START ENTRIES SHOWN
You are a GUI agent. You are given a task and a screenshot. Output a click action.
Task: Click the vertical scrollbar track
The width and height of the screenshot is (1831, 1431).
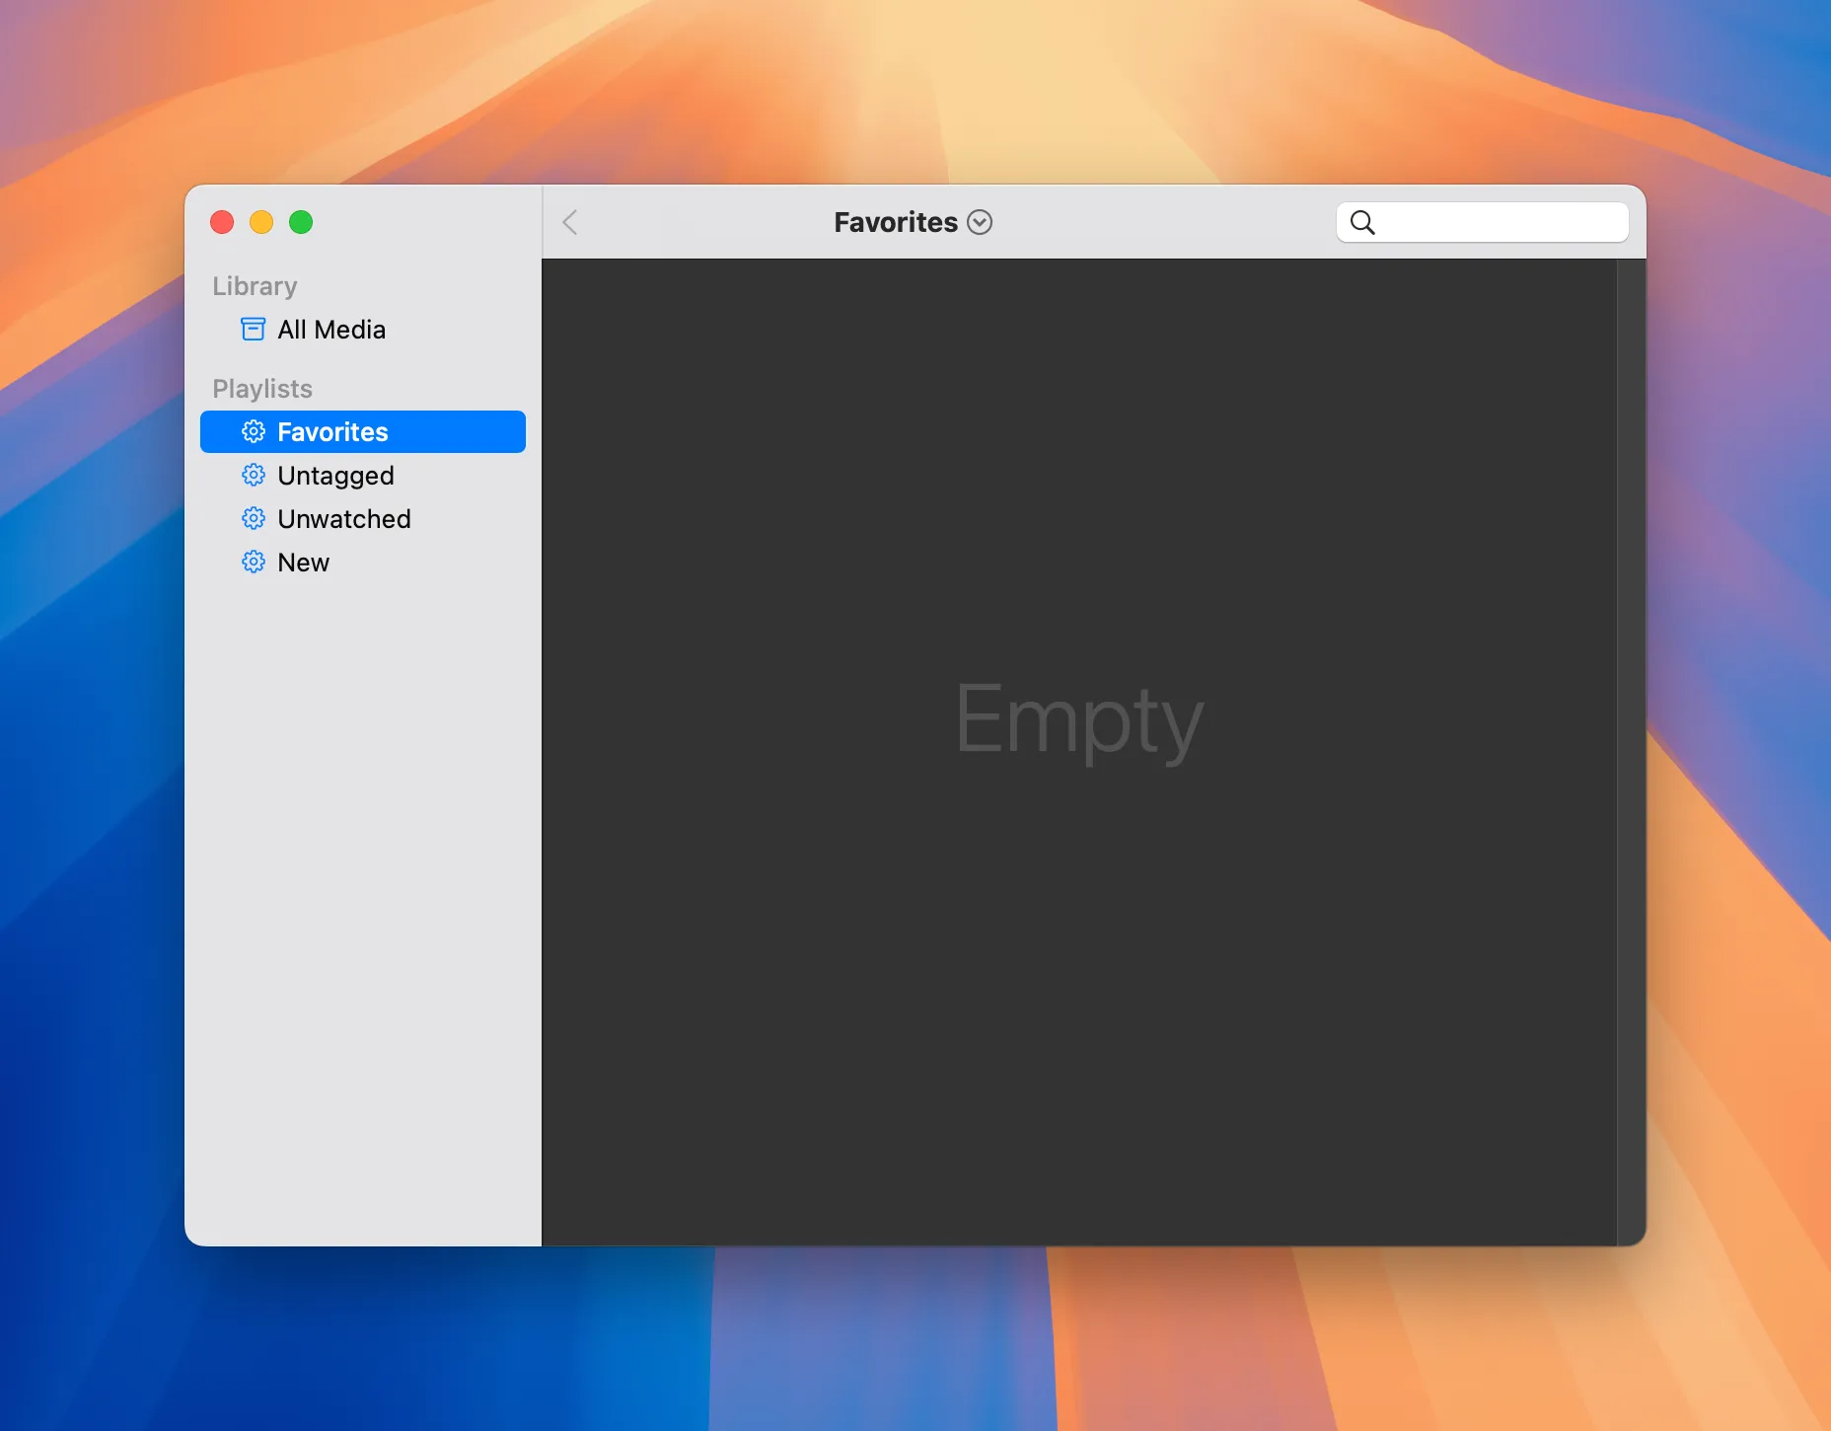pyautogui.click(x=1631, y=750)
END ENTRIES SHOWN
START ENTRIES SHOWN
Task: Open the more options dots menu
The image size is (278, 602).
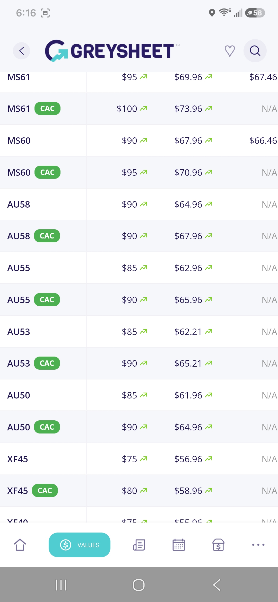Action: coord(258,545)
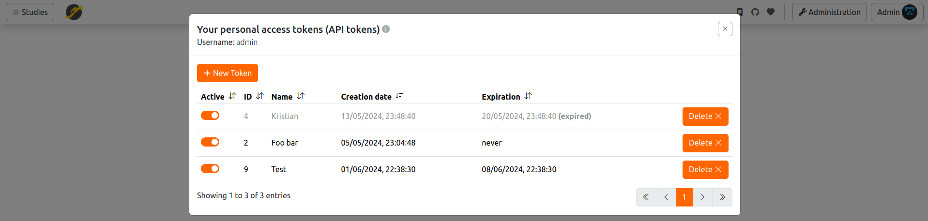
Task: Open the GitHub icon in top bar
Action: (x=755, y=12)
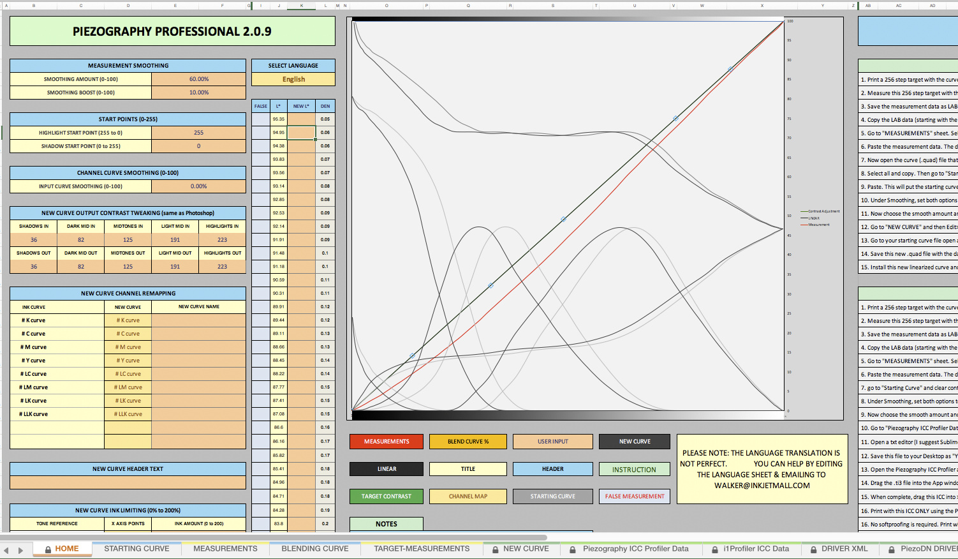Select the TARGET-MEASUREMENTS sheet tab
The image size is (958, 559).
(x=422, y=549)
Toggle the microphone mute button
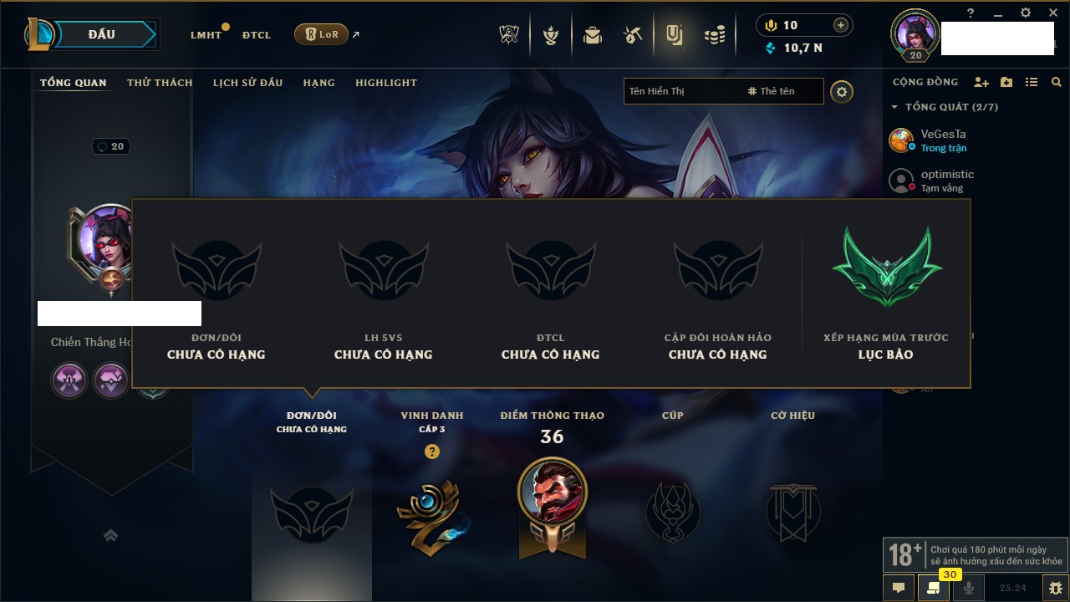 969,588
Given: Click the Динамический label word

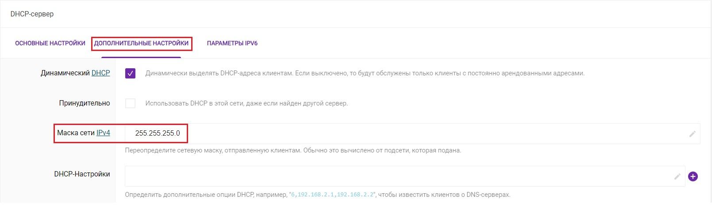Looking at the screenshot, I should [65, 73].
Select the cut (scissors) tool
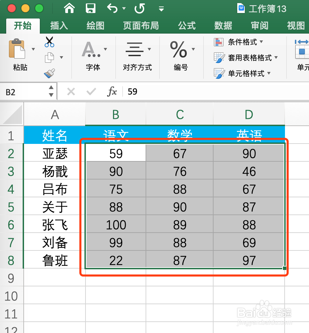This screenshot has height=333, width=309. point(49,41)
END ENTRIES SHOWN
START ENTRIES SHOWN
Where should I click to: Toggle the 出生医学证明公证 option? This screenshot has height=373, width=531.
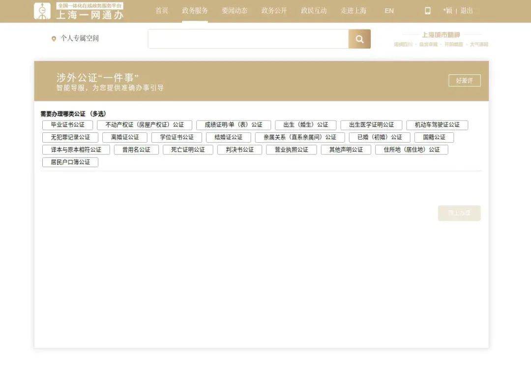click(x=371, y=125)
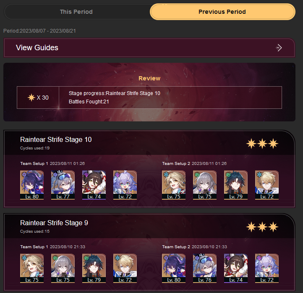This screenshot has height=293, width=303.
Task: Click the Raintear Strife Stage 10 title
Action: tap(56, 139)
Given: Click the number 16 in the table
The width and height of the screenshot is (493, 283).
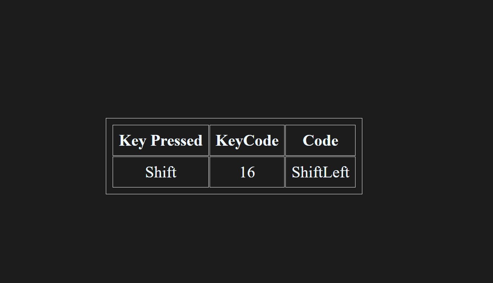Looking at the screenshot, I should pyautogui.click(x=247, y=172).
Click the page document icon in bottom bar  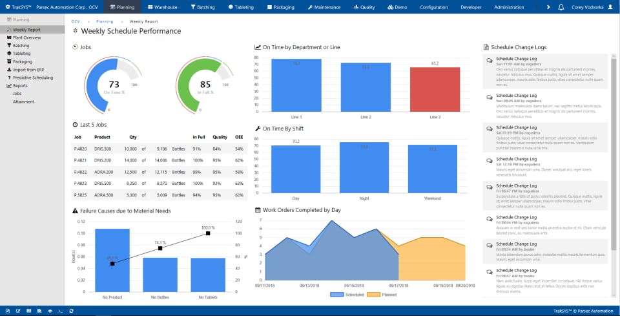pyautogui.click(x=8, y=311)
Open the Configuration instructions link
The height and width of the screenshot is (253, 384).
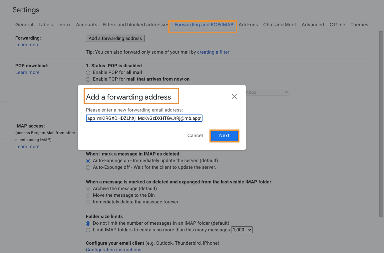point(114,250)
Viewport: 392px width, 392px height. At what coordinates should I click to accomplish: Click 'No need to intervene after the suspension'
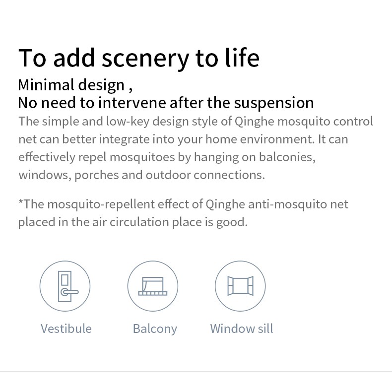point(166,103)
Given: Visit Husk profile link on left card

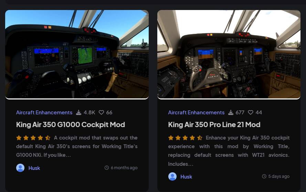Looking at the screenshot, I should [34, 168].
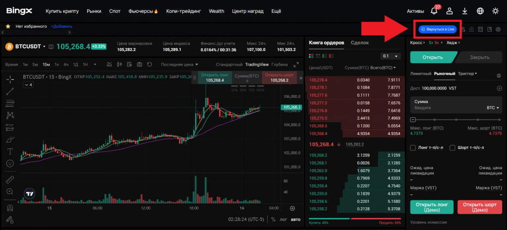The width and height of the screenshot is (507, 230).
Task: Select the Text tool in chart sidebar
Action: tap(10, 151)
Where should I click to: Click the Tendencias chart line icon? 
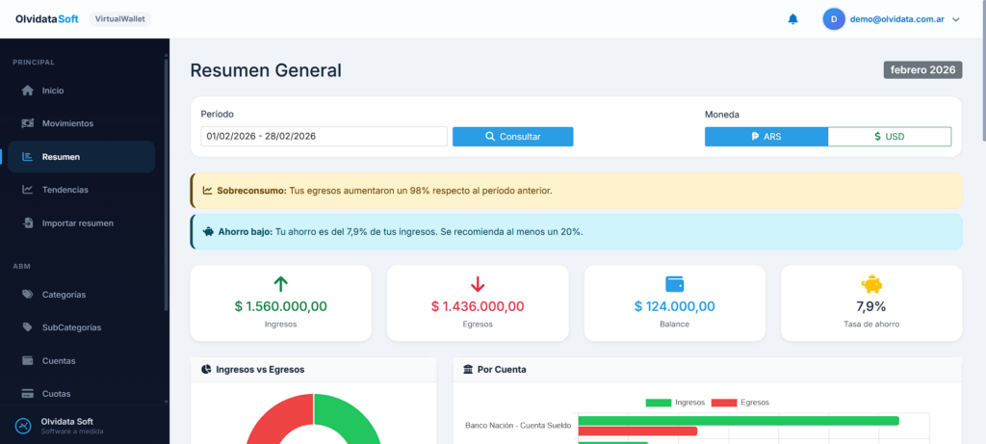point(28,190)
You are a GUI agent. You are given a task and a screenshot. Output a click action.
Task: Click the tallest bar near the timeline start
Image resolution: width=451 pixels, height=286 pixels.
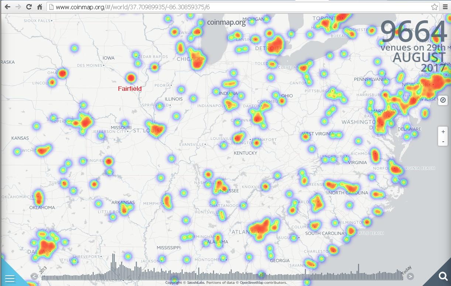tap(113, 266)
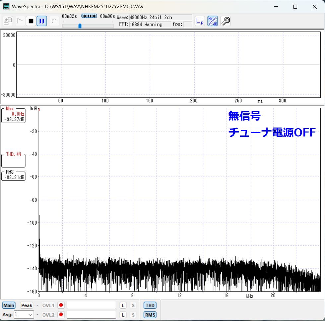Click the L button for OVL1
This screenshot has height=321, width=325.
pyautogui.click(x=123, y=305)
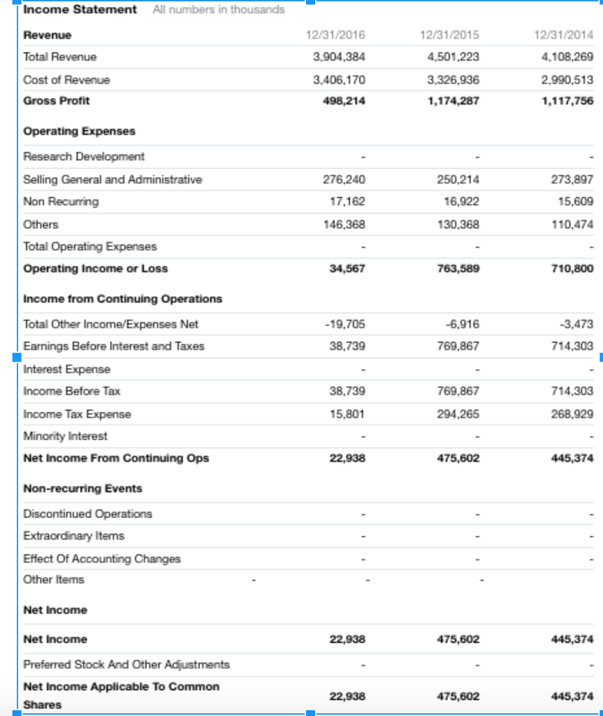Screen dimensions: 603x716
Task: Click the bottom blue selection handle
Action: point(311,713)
END ENTRIES SHOWN
Starting at the line containing "Where should I click to: Click" and stopping at the line containing "Task: Click the tallest", output each line exactly as it appears above. Leave out the pictures.

__EXPECTED ANSWER__
Where should I click to: Click the Tendencias chart line icon? 
point(28,190)
You are a GUI agent. You are given a task and a screenshot. Output a click action.
Task: Click the tallest bar near the timeline start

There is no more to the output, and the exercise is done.